Laboratories in the province completed 2,032 tests on Thursday.
Also as of Friday, more than 200,000 vaccines have been administered.
New rules for mask use
During Friday's COVID-19 briefing with Rankin, Dr. Robert Strang, the province's chief medical officer of health, announced that masks must be worn in outdoor places where physical distancing is not possible, such as farmers markets and festivals.
Masks will also be required at restaurants and bars, both indoors and outdoors on patios, including when entering, exiting or getting up from a table. Strang said masks can come off once patrons are seated and are eating or drinking.
"This is due to the now-common variant strains and their much greater ability to be transmitted between one person and another," Strang said.
Variants now 'the norm,' says Strang
Strang said virtually all of the COVID-19 tests that have come back positive in the past two or three days are variant cases.
"It's almost like the variant is no longer just the variant — that's our norm, across the country, that we can expect that everything we detect is a variant."
The increasing frequency of variant cases, which are more transmissible than non-variant COVID-19, means Nova Scotia must strengthen public health measures, such as the new mask policy, Strang said.
Improvements to vaccine booking systems
The province has added more phone lines for booking vaccinations and doubled the number of phone operators from 50 to 100 this week.
A new feature has also been added to let callers know what the expected wait time will be.
When the queue reaches 100, callers will get a message telling them that the system is full and they should call back. When there are over 120 people calling, people will get a busy signal.
Strang said the province will double the number of staff answering phone lines next week.
"We anticipate that all these improvements will make the booking process move even more quickly and have a better, less frustrating experience for people."

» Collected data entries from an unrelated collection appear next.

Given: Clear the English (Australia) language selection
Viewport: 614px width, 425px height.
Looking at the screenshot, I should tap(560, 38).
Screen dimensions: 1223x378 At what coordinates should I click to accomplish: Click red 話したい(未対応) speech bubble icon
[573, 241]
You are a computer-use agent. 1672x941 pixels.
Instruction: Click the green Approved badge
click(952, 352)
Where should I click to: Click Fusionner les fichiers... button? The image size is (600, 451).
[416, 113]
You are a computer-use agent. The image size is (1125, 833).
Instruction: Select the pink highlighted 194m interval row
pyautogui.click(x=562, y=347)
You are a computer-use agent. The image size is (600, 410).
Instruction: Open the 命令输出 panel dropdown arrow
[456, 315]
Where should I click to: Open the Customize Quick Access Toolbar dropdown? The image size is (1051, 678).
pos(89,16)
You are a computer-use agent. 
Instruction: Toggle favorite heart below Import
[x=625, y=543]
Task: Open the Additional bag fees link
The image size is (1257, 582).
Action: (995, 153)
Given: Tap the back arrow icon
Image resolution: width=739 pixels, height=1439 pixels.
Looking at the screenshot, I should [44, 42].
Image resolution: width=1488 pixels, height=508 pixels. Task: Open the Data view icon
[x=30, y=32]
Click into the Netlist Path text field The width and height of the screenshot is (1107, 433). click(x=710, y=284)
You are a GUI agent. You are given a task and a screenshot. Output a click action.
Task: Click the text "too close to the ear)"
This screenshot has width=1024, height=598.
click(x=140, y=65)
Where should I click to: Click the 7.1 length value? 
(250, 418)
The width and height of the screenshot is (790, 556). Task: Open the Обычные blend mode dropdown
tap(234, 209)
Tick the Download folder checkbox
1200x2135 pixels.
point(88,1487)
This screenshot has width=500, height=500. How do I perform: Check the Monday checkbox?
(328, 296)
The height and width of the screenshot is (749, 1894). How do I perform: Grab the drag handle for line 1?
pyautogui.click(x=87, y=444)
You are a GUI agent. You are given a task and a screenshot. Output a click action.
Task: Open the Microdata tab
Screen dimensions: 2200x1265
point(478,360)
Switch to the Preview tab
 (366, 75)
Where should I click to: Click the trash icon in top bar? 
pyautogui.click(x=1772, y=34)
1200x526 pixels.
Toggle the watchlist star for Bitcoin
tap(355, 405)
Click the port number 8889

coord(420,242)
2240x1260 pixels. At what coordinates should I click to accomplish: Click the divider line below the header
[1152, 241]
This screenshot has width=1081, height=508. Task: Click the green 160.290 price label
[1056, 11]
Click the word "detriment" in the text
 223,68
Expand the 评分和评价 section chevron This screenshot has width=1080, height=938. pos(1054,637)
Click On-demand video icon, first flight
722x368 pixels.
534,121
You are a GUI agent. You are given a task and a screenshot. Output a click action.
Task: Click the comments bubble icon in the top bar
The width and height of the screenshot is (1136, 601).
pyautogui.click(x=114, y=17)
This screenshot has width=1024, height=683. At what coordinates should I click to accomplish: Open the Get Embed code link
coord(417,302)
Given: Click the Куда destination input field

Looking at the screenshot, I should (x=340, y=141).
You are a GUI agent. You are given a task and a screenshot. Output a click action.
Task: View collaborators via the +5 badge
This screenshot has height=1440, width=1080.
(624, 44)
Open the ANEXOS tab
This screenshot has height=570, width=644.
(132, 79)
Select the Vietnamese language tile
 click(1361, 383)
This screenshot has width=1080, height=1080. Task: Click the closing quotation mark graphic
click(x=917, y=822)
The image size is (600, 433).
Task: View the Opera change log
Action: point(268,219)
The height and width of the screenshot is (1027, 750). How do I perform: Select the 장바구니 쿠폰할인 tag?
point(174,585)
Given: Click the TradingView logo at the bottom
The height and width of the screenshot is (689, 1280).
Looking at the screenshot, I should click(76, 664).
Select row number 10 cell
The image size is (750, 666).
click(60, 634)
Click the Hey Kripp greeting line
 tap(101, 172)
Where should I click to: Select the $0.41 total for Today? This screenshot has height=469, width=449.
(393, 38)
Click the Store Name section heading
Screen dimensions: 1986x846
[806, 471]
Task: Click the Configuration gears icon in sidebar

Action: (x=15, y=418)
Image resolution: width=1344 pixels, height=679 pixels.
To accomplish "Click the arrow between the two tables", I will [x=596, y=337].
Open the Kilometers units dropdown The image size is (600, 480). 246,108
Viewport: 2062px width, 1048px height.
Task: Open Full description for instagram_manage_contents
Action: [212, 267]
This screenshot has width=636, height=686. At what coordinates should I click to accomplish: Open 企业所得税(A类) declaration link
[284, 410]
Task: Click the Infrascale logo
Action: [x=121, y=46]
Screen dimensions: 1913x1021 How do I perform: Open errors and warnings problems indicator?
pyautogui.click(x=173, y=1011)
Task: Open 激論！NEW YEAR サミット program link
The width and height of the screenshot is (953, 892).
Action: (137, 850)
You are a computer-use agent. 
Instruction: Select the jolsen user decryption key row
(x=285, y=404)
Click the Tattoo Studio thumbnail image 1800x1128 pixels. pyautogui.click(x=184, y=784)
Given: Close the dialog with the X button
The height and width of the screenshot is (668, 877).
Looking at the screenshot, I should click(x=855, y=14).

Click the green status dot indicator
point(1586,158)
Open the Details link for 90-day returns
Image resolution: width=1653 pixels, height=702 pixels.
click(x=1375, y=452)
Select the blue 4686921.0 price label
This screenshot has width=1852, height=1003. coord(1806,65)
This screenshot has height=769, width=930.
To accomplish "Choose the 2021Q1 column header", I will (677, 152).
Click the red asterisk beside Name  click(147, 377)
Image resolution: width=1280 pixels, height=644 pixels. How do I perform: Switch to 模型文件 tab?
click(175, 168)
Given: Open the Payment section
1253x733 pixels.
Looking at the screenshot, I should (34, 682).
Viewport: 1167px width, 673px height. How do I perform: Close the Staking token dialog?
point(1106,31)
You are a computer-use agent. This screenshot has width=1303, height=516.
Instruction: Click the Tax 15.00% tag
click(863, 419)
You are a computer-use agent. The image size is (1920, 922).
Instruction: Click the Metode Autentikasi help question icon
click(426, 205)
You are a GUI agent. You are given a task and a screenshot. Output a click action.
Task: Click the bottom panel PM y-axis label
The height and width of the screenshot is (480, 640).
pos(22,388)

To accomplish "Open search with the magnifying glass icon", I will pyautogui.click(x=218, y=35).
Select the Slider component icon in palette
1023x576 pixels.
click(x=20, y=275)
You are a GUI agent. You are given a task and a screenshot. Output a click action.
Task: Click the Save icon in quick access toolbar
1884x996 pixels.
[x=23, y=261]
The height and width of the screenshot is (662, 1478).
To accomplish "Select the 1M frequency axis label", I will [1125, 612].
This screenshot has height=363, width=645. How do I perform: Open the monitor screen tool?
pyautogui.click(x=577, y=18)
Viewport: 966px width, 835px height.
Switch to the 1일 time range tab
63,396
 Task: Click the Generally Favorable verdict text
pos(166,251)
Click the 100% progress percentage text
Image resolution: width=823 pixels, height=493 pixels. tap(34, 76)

New flight exposure notices
On Friday, Nova Scotia Health reported potential exposures on two Air Canada flights into Halifax.
Anyone who was on the following flights in the specified rows and seats should book a COVID-19 test on the self-assessment website or by contacting 811, regardless of whether they have COVID-19 symptoms.
All other passengers on this flight should continue to self-isolate as required and monitor for signs and symptoms of COVID-19.
Air Canada Flight 8780 from Montreal on April 14 (7:55 a.m.) arriving in Halifax (10:27 a.m.). Passengers in rows 23-27, seats C, D and F. Anyone exposed may develop symptoms through April 28.
Air Canada Flight 8780 from Montreal on April 13 (8 a.m.) arriving in Halifax (10:24 a.m.). Passengers in rows 20-26, seats C, D and F. Anyone exposed may develop symptoms through April 27.
Rapid testing clinic cancelled
Pop-up rapid COVID-19 testing at St. Andrews Church on Coburg Road in Halifax scheduled for Sunday, April 18, and Monday, April 19, has been cancelled.
According to a release from Nova Scotia Health, the cancellations are due to a scheduling conflict.